Uranium Protesters Descend on Global Uranium Conference
ANTI-URANIUM protesters have rallied in Fremantle this morning throwing yellow sand as international delegates arrive for uranium talks.
More than 120 people converged on the doorstep of the Global Uranium Conference, throwing dyed yellow sand - representing yellow cake or uranium concentrate - and demanding BHP's proposed $17 million Yeelirrie mine be scrapped.
Ban Uranium Mining Permanently campaigner Kate Vallentine said the protesters want to make it clear that uranium is too dangerous, too dirty and too risky.
"The WA public has been left out in the cold while government and industry have taken it upon themselves to bulldoze over public opinion at the largest uranium conference in Australia," Ms Vallentine said.

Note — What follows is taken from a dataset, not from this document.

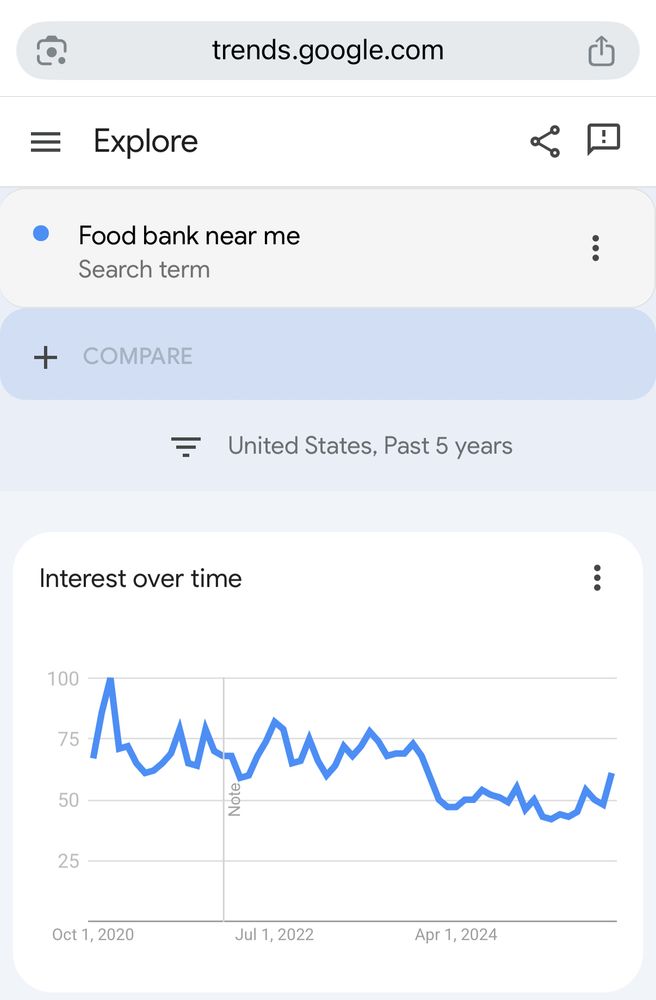Add a comparison term with COMPARE
Screen dimensions: 656x1000
138,356
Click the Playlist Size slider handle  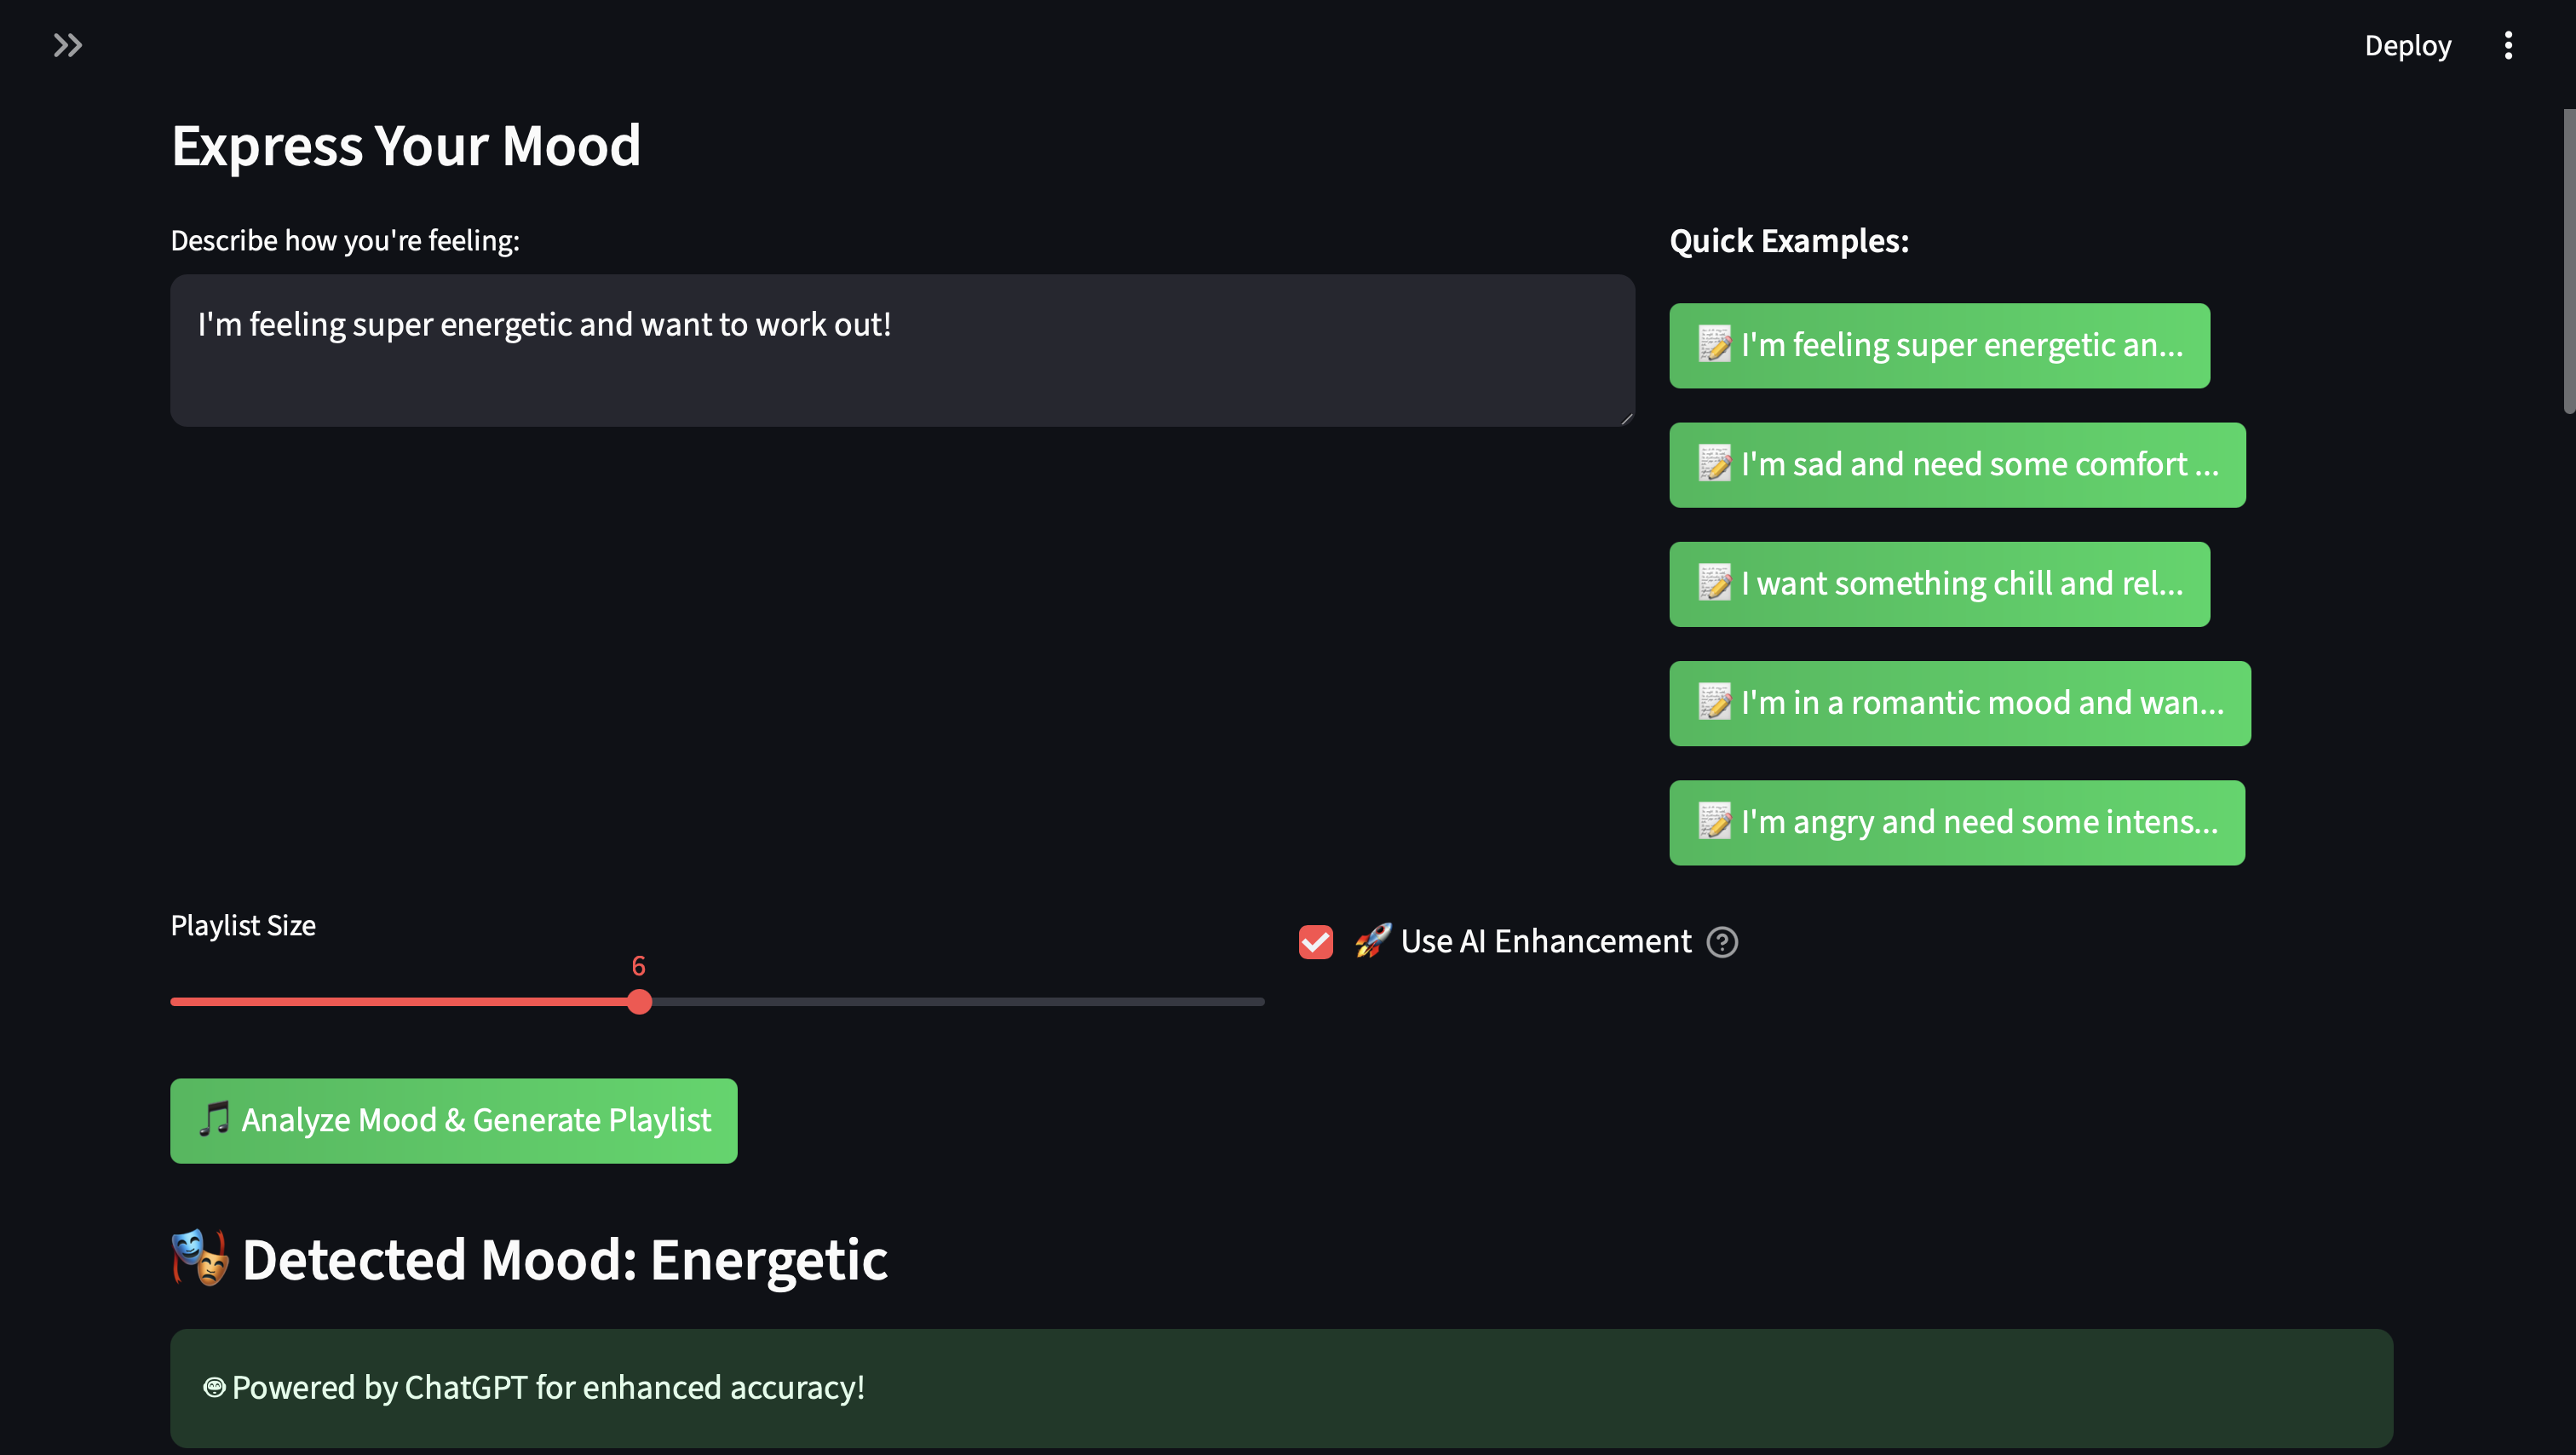(639, 1001)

"They are making decisions that put our health and environment in jeopardy with future generations footing the bill for the radioactive waste left behind."
Among the protesters was shadow environment minister Sally Talbot, Noongar elders, conservation groups, union members, families and the clown army.

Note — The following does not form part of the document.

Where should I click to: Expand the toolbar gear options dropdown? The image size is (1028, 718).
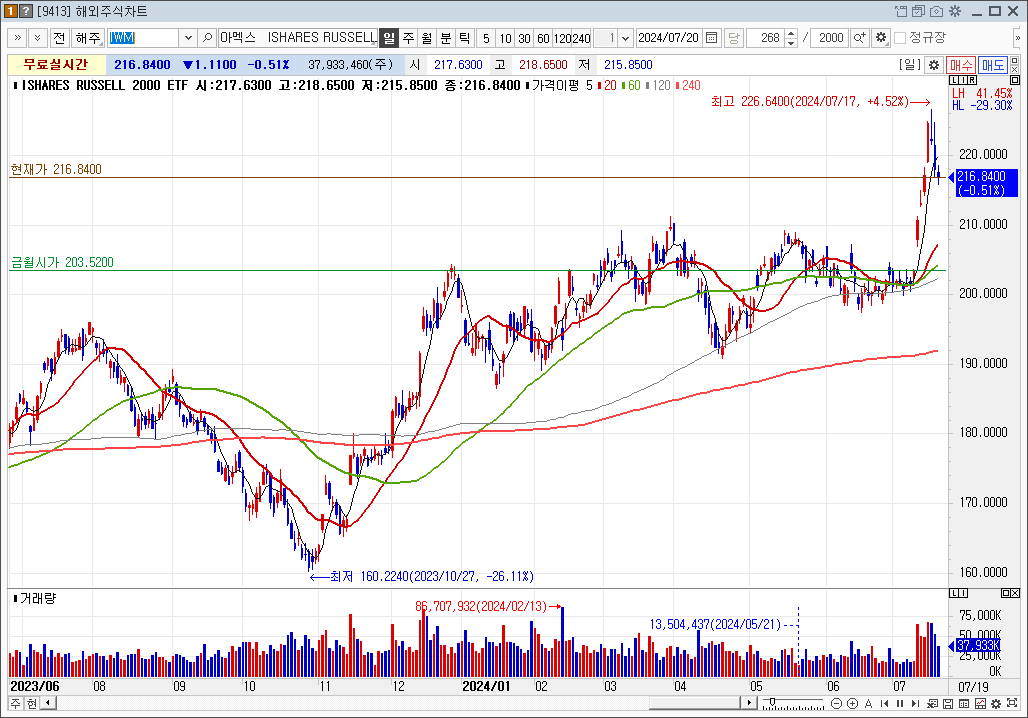(881, 38)
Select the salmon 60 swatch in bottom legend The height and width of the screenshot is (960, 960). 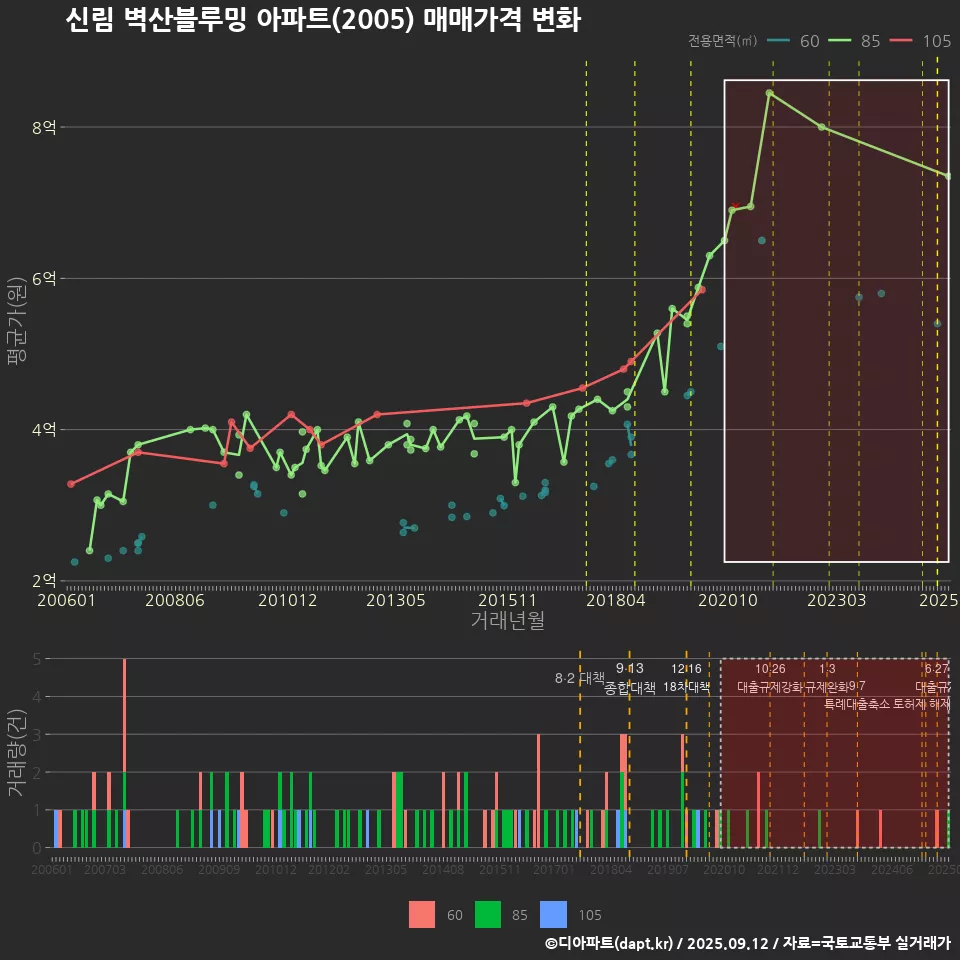coord(422,914)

Alongside those who are against uranium mining altogether, the Conservation Council of WA are demanding a 30-year-old Act governing uranium mining in WA be overhauled.
The Yeelirrie agreement was ratified in 1978 and Dave Sweeney, from the Australia Conservation Council, says newer processes must be legally put in place to better safeguard WA.

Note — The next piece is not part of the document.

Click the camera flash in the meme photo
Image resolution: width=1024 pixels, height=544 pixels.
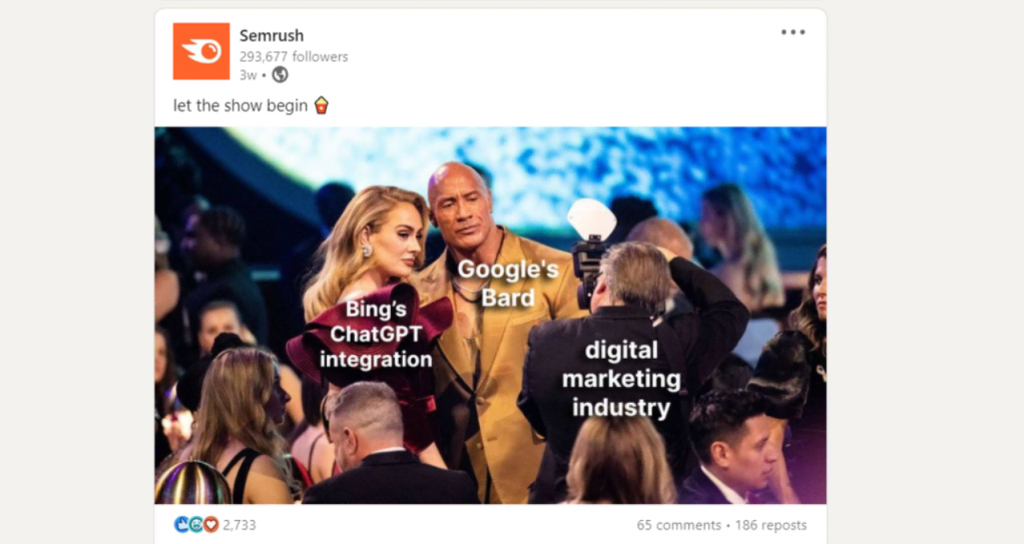tap(592, 219)
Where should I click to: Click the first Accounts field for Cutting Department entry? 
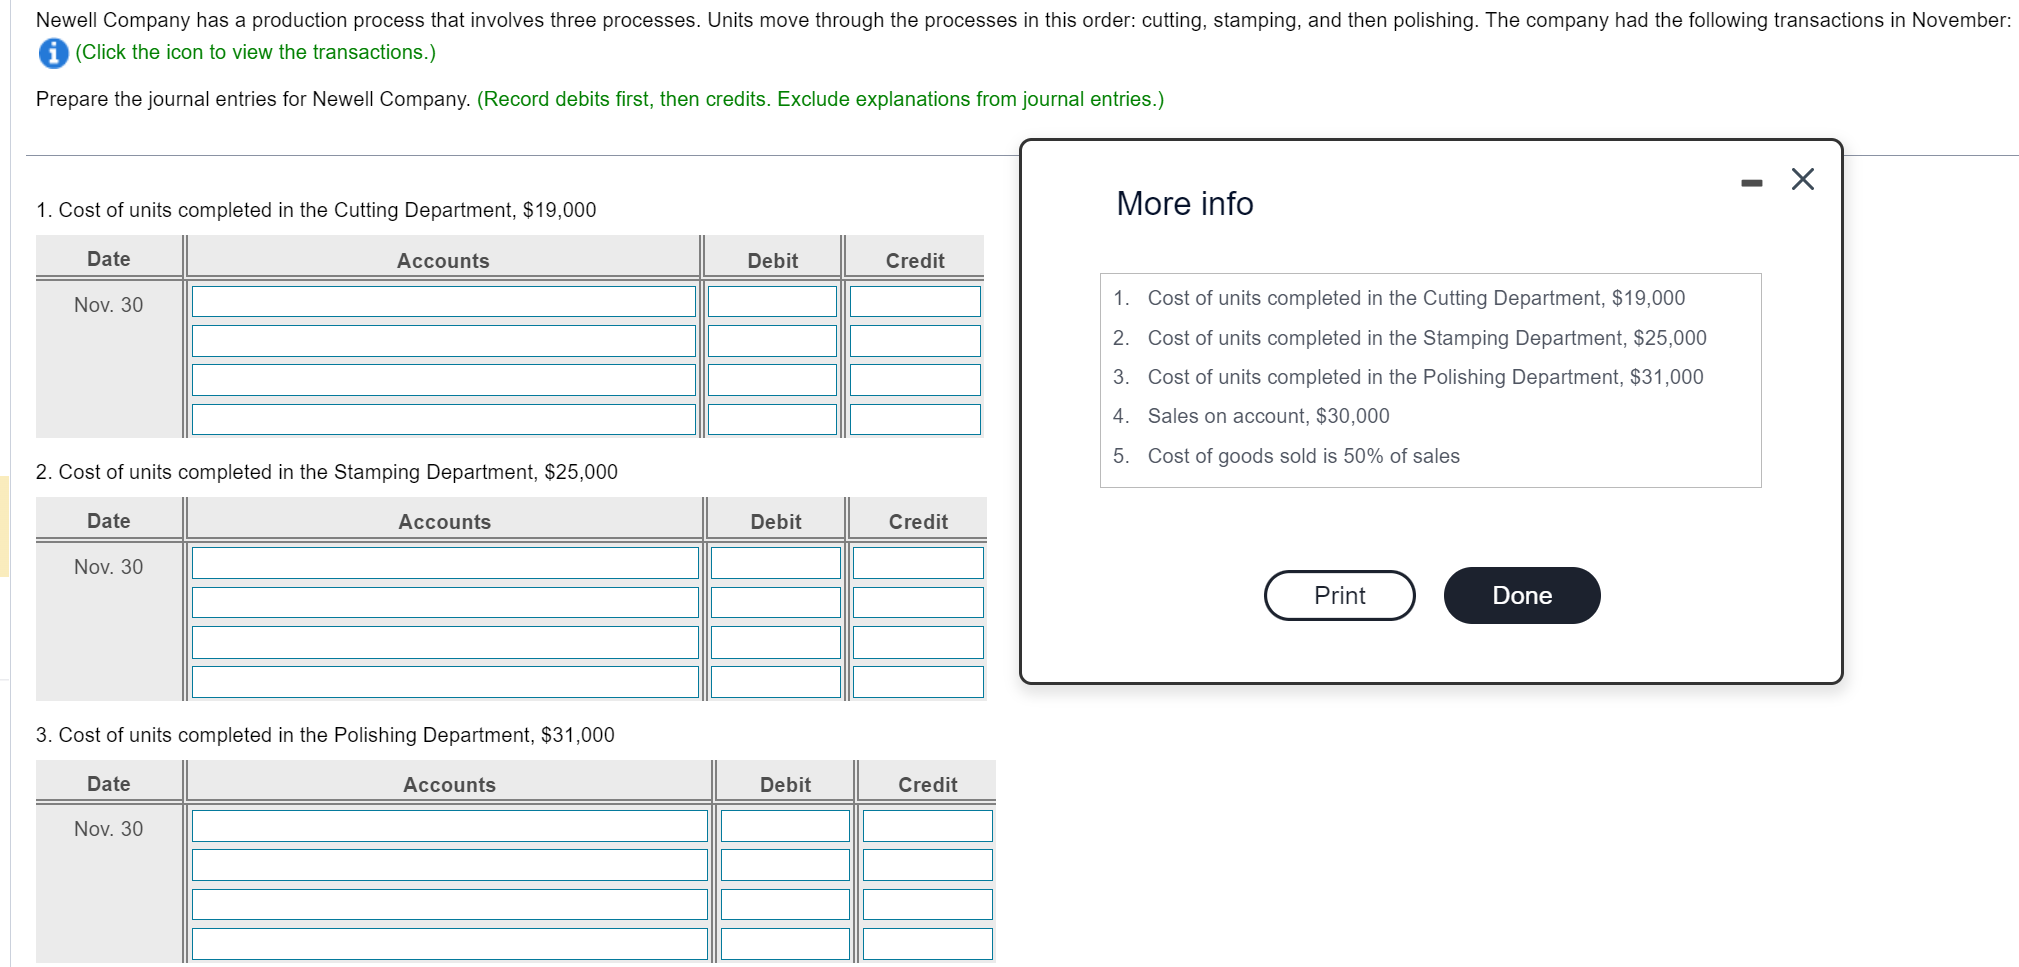click(443, 300)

"We have learnt a lot from the experience of uranium mining elsewhere. So before WA gets committed to a course of action that has very profound effects there needs to be the highest level of assessment, the highest level is a public inquiry," Mr Sweeney said.
Conservation Council spokeswoman Natalie Lowrey said visitors to today's conference from Peru took a special interest in the march, taking pictures and talking to protesters.
The Global Uranium Conference runs until 5pm Thursday.